C'est étonnant ton truc, t'es sur qu'il n'y a pas de firewall ou ce genre de choses?

Normalement tu devrais pouvoir surfer avec Lynx à partir du moment où tu peux pinger vers l'extérieur.

Est ce que tu peux faire du FTP?

----------

## pounard

ptete un probleme de recompile de lynx... ta essayé avec d' autres progs ?

----------

## dioxmat

j'ai aussi un eci usb, et ca marche plutot mal... mais pas a ce point :)

quelle version des drivers tu utilises ? tu as quoi dans ton /etc/ppp/peers/adsl ?

----------

## broschi

J'ai eu un probleme similaire sur un ordi avec Slack 8.0.  :Very Happy:  Je voulais d/ler le kernel, mais ca plantait quand il restait seulement quelques mb... J'y suis arrive en ftp et apres l'avoir recompille (avec une nouvelle carte reseau aussi) pu de prob.

----------

## tecknojunky

Si ton ADSL utilise le protocole PPPoE, tu dois baisser la valeur du MTU pour ta carte réseau à 1492 au lieu du 1500 par défaut. *Quote:*   

> # ifconfig eth0 mtu 1492

 J'ai ahouté cette ligne dans mon rc.locale.  Je crois qu'il est possible d'ajuster un paramètre dans le script net.eth0 mais je connais pas assez gentoo encore pour ça.

Un site intéressant pour tester ses paramètres de connexion:http://www.dslreports.com/tweaks

----------

## Mat_le_ouf

Ca ajoute quoi exactement de baisser le MTU?

Surtout de si peu, je ne vois pas trop le gain qu'on peut en tirer...

----------

## Sleeper

RFC 2516 : PPPoE

 *Quote:*   

> 
> 
>   The Maximum-Receive-Unit (MRU) option MUST NOT be negotiated to a
> 
>    larger size than 1492.  Since Ethernet has a maximum payload size of
> ...

 

Donc .. vaut mieux le mettre a 1492 ...

----------

## Mat_le_ouf

Pourquoi alors ma connexion fonctionne parfaitement avec ce paramètre à 1500?

Je t'avouerais franchement d'ailleurs que ça m'étonne d'après l'extrait que tu as donné, d'après eux ça ne devrait même pas passer  :Confused: 

----------

## Sleeper

Ils ne disent pas que ca ne devrait PAS passer, mais que l'on DOIT le mettre a 1492 ..
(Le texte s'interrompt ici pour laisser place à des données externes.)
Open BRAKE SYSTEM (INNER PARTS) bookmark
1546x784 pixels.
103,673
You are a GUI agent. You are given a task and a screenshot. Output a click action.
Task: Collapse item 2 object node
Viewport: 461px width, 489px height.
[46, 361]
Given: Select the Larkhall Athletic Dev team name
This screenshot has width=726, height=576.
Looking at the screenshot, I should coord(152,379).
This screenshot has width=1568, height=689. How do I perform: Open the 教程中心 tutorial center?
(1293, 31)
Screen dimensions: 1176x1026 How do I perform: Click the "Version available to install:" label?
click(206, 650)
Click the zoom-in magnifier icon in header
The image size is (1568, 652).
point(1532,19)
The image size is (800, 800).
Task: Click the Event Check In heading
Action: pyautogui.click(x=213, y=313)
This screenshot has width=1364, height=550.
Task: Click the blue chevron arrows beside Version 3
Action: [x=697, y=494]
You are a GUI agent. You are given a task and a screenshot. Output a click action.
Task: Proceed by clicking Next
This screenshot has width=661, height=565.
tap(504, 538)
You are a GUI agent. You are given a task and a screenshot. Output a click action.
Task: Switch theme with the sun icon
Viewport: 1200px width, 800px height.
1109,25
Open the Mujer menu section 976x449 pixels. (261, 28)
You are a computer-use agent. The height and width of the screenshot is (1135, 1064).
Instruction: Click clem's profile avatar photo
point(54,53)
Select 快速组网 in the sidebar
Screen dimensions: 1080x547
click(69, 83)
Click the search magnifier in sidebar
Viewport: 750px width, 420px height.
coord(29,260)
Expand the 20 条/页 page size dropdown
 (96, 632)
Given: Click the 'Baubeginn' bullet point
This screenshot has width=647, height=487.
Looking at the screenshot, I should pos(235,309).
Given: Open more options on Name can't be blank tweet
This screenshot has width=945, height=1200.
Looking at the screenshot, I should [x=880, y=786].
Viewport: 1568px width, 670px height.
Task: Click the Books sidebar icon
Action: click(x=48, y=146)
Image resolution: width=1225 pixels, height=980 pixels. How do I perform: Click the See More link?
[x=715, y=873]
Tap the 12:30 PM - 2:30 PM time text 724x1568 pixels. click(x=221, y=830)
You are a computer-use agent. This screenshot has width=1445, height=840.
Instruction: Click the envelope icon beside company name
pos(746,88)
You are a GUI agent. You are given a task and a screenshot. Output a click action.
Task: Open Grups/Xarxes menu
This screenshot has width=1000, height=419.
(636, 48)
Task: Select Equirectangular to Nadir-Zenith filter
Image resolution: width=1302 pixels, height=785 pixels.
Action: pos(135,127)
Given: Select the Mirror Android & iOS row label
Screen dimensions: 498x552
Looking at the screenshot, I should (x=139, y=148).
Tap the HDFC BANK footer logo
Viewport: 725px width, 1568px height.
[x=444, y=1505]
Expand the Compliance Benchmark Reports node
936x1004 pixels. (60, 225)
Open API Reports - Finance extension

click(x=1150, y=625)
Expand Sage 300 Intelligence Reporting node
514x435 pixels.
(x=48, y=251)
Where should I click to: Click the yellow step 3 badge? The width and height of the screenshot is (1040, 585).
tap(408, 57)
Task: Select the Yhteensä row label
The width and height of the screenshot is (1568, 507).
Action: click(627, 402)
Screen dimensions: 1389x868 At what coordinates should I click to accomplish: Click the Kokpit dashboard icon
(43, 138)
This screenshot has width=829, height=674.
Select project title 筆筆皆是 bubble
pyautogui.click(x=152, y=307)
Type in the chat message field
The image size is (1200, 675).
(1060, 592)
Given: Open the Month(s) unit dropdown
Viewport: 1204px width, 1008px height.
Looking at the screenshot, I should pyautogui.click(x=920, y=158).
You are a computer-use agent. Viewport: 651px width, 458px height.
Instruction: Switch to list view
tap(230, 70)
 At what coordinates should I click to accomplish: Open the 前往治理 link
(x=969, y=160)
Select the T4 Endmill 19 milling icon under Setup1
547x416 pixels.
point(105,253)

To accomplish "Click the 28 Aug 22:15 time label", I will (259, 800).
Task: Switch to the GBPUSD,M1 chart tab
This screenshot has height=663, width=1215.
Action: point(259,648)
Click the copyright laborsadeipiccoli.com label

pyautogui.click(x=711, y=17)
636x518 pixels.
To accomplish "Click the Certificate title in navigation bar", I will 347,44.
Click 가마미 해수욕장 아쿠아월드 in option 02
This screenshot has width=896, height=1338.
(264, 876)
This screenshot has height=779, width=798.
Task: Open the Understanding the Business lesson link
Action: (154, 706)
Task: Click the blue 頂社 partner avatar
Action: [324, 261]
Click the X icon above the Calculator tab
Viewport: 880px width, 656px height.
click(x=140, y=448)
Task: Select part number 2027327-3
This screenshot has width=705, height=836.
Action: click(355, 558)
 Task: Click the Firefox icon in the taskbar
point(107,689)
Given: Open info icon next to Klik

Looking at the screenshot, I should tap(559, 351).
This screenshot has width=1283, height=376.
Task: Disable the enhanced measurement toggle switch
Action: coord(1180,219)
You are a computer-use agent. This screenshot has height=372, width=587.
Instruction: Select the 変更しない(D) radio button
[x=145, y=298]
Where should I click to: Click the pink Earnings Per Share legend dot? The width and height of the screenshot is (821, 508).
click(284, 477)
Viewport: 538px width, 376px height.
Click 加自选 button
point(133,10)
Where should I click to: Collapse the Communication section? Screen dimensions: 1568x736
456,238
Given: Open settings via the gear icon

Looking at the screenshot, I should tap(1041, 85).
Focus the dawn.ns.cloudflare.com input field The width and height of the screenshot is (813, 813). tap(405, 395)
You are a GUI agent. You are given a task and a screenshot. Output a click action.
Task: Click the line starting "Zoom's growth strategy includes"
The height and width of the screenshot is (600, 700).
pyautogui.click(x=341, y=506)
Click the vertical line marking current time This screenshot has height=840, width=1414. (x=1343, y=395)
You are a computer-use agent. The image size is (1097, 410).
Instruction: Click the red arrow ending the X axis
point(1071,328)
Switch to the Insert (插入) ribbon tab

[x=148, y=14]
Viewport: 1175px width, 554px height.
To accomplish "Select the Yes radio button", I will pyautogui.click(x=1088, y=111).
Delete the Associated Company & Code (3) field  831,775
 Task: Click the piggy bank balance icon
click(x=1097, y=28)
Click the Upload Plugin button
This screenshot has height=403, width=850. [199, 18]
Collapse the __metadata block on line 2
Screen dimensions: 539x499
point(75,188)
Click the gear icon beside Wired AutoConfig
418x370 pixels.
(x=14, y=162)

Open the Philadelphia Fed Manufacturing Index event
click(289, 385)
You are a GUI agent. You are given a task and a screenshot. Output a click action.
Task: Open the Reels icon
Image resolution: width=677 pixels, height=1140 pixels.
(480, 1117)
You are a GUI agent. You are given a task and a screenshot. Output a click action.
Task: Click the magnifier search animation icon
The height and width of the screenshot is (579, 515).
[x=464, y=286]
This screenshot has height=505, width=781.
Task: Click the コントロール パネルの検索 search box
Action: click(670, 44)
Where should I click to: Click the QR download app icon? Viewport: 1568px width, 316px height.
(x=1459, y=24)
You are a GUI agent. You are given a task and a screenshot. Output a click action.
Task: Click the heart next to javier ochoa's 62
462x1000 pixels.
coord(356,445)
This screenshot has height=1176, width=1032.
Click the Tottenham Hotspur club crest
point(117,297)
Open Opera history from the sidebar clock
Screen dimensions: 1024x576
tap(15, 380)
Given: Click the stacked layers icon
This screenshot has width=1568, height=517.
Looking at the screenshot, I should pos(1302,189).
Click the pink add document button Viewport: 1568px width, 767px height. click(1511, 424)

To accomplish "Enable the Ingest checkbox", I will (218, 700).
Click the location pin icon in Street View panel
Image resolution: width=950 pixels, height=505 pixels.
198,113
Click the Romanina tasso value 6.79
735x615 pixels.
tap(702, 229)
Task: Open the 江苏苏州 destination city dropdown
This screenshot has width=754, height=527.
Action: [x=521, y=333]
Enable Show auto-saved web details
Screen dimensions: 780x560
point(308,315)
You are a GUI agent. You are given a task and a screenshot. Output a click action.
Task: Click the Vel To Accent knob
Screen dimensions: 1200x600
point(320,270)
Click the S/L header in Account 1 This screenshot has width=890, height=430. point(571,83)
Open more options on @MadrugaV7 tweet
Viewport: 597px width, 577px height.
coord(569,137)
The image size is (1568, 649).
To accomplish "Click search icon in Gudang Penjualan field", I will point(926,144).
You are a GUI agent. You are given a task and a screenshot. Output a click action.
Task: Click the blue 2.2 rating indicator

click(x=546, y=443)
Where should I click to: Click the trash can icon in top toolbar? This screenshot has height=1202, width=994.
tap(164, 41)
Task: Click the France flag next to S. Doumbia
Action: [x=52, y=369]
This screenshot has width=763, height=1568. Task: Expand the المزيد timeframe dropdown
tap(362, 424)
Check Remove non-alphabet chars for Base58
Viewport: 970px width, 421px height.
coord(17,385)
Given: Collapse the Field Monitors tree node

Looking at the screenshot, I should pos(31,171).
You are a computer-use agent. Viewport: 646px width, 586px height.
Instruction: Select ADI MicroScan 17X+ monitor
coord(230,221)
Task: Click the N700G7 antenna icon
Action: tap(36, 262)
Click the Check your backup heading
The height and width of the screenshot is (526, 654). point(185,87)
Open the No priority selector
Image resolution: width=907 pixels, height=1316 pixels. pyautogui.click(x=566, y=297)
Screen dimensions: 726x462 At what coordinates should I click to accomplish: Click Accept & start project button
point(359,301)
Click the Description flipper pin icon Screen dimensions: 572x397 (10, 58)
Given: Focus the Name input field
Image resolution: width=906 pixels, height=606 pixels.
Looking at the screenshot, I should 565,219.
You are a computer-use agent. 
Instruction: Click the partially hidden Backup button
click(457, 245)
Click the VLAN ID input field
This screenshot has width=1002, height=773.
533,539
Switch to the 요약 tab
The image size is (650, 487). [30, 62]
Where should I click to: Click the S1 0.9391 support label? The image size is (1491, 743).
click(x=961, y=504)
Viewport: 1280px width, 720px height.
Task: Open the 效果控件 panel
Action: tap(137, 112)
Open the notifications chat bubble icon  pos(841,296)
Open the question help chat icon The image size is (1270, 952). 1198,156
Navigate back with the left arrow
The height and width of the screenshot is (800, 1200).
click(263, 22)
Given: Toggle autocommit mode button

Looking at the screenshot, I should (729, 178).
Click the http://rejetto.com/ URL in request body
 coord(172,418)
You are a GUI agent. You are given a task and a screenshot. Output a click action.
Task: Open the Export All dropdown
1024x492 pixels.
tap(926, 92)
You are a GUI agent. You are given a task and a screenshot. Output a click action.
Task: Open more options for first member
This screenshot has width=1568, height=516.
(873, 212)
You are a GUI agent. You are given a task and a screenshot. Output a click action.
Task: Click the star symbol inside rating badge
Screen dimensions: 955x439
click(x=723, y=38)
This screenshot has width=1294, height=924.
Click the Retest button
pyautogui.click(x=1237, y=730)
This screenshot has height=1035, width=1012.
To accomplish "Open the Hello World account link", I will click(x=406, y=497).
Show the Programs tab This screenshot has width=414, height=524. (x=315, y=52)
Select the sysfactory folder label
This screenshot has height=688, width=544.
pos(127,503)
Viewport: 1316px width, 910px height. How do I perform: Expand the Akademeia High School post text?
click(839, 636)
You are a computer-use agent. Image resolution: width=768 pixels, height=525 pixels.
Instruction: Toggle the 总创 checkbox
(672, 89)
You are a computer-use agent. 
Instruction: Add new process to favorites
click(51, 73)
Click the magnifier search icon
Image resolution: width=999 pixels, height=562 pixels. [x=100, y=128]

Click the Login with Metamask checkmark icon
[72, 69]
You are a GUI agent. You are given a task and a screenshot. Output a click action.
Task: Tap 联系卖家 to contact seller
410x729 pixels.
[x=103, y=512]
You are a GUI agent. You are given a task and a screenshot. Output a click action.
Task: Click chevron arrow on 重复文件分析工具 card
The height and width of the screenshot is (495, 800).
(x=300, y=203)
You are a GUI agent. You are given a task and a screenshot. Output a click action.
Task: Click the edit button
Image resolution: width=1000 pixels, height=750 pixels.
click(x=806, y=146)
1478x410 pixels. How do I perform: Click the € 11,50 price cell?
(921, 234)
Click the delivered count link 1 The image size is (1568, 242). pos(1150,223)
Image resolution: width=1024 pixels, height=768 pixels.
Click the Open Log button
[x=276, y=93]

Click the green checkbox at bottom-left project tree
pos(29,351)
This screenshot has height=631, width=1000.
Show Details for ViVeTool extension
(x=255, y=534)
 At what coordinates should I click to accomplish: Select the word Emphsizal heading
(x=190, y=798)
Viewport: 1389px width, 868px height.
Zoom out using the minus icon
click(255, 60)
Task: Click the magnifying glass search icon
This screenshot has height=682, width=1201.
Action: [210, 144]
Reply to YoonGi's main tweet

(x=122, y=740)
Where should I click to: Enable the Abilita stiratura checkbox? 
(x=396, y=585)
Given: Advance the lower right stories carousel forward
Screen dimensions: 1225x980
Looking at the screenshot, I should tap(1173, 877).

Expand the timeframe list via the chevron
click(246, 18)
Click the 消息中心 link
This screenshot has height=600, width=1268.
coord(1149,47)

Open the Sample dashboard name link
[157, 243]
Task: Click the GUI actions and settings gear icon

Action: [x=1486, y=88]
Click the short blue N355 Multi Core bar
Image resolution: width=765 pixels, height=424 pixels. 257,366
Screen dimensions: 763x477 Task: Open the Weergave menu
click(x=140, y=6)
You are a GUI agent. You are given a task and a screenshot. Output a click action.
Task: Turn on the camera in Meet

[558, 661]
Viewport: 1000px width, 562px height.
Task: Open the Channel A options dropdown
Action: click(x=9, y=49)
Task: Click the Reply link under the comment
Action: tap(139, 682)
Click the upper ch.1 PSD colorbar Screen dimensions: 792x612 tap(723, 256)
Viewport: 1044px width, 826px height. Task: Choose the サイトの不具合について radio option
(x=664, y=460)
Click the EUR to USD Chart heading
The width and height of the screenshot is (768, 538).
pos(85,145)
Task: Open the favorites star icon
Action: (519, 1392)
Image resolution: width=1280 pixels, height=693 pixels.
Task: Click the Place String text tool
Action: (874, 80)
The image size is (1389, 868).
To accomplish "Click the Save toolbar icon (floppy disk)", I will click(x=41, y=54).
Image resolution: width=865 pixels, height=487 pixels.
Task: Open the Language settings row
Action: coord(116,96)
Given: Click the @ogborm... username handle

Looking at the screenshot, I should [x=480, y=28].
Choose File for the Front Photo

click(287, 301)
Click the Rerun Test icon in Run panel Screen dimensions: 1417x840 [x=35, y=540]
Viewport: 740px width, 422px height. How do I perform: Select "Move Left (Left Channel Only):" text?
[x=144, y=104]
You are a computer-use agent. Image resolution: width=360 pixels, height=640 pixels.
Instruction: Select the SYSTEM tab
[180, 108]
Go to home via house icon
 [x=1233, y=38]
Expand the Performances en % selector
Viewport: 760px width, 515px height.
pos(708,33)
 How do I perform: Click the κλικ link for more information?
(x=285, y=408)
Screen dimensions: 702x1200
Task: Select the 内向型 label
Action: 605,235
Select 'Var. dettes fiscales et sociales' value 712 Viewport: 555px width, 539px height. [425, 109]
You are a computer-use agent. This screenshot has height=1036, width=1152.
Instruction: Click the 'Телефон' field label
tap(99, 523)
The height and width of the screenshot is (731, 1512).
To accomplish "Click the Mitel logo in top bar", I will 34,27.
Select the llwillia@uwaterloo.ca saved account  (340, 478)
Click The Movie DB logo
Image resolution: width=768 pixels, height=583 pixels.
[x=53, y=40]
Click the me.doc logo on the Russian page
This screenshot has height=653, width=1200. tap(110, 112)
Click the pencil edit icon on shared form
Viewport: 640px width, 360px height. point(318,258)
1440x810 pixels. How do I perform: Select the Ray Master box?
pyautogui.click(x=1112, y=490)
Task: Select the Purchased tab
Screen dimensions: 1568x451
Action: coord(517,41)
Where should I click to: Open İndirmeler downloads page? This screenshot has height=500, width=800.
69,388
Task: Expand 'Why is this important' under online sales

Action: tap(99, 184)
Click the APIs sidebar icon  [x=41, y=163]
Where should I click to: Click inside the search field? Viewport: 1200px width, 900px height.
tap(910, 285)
J'imagine que sinon tu va fractionner chaque messaeg PPPoE sera fractionne en 2 frame Ethernet .. ce qui n'est quand meme po nickel non ?

----------

## Dunn

Alors en fait c t bien un pb avec le MTU.

Il fallait éditer /etc/ppp/peers/adsl et décommenter la derniere ligne ki met le MTU à 1432, g essayé avec 1492 mais ça ne marchais toujours pas.

Merci beaucoup  :Smile: 

----------

## Mat_le_ouf

 *Sleeper wrote:*   

> Ils ne disent pas que ca ne devrait PAS passer, mais que l'on DOIT le mettre a 1492 ..
> 
> J'imagine que sinon tu va fractionner chaque messaeg PPPoE sera fractionne en 2 trames Ethernet .. ce qui n'est quand meme po nickel non ?

 

Je suis entiérement d'accord avec toi, mais est ce qu'on ressent une vraie différence au niveau de la connexion?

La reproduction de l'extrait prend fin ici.